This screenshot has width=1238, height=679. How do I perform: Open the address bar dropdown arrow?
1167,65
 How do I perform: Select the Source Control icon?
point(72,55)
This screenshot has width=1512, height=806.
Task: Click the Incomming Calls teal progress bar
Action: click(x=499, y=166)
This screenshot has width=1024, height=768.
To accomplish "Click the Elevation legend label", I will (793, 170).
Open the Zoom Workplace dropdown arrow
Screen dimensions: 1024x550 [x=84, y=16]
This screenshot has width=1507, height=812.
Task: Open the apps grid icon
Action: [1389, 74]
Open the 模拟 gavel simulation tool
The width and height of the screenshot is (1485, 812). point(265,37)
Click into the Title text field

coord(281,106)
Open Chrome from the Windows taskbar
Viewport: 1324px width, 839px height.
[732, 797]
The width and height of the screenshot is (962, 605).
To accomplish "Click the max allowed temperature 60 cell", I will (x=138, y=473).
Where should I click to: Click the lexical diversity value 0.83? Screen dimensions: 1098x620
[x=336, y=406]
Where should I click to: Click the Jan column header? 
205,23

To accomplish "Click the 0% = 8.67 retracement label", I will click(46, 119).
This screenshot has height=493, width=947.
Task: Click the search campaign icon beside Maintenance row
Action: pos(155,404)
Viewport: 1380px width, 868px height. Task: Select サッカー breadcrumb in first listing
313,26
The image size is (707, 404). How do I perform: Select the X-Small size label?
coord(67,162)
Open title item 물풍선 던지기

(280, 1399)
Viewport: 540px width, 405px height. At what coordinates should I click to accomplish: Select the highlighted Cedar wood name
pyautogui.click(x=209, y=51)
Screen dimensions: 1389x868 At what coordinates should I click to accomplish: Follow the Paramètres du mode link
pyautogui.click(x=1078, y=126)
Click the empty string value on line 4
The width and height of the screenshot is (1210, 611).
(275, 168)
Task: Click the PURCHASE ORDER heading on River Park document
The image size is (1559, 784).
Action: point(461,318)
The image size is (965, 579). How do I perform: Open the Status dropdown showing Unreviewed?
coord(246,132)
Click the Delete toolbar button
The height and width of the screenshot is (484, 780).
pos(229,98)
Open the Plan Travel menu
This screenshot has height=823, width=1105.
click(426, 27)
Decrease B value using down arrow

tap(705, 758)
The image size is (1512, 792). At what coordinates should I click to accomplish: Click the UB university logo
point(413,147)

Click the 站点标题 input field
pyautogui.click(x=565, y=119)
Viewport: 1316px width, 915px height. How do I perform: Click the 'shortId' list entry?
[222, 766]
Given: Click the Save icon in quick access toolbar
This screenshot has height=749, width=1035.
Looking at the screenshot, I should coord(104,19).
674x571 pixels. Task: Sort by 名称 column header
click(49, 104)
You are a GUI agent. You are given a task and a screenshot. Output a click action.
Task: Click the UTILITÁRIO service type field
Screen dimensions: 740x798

▶ **What you are asked to do**: Please rewrite the listing above, replacing "dropdown arrow" with "drop-down arrow" and leaving everything else unchanged.

▶ **The solution**:
This screenshot has width=1238, height=679. How do I perform: Open the address bar drop-down arrow?
1167,65
 How do I perform: Select the Source Control icon?
point(72,55)
This screenshot has width=1512, height=806.
Task: Click the Incomming Calls teal progress bar
Action: click(x=499, y=166)
This screenshot has width=1024, height=768.
To accomplish "Click the Elevation legend label", I will (793, 170).
Open the Zoom Workplace drop-down arrow
Screen dimensions: 1024x550 [x=84, y=16]
This screenshot has width=1507, height=812.
Task: Open the apps grid icon
Action: [1389, 74]
Open the 模拟 gavel simulation tool
The width and height of the screenshot is (1485, 812). point(265,37)
Click into the Title text field

coord(281,106)
Open Chrome from the Windows taskbar
Viewport: 1324px width, 839px height.
[732, 797]
The width and height of the screenshot is (962, 605).
To accomplish "Click the max allowed temperature 60 cell", I will (x=138, y=473).
Where should I click to: Click the lexical diversity value 0.83? Screen dimensions: 1098x620
[x=336, y=406]
Where should I click to: Click the Jan column header? 
205,23

To accomplish "Click the 0% = 8.67 retracement label", I will click(46, 119).
This screenshot has height=493, width=947.
Task: Click the search campaign icon beside Maintenance row
Action: pos(155,404)
Viewport: 1380px width, 868px height. Task: Select サッカー breadcrumb in first listing
313,26
The image size is (707, 404). How do I perform: Select the X-Small size label?
coord(67,162)
Open title item 물풍선 던지기

(280, 1399)
Viewport: 540px width, 405px height. At what coordinates should I click to accomplish: Select the highlighted Cedar wood name
pyautogui.click(x=209, y=51)
Screen dimensions: 1389x868 At what coordinates should I click to accomplish: Follow the Paramètres du mode link
pyautogui.click(x=1078, y=126)
Click the empty string value on line 4
The width and height of the screenshot is (1210, 611).
(275, 168)
Task: Click the PURCHASE ORDER heading on River Park document
The image size is (1559, 784).
Action: point(461,318)
The image size is (965, 579). How do I perform: Open the Status dropdown showing Unreviewed?
coord(246,132)
Click the Delete toolbar button
The height and width of the screenshot is (484, 780).
pos(229,98)
Open the Plan Travel menu
This screenshot has height=823, width=1105.
click(426, 27)
Decrease B value using down arrow

tap(705, 758)
The image size is (1512, 792). At what coordinates should I click to accomplish: Click the UB university logo
point(413,147)

Click the 站点标题 input field
pyautogui.click(x=565, y=119)
Viewport: 1316px width, 915px height. How do I perform: Click the 'shortId' list entry?
[222, 766]
Given: Click the Save icon in quick access toolbar
This screenshot has height=749, width=1035.
Looking at the screenshot, I should coord(104,19).
674x571 pixels. Task: Sort by 名称 column header
click(49, 104)
You are a GUI agent. You are given a task and a screenshot. Output a click action.
Task: Click the UTILITÁRIO service type field
Screen dimensions: 740x798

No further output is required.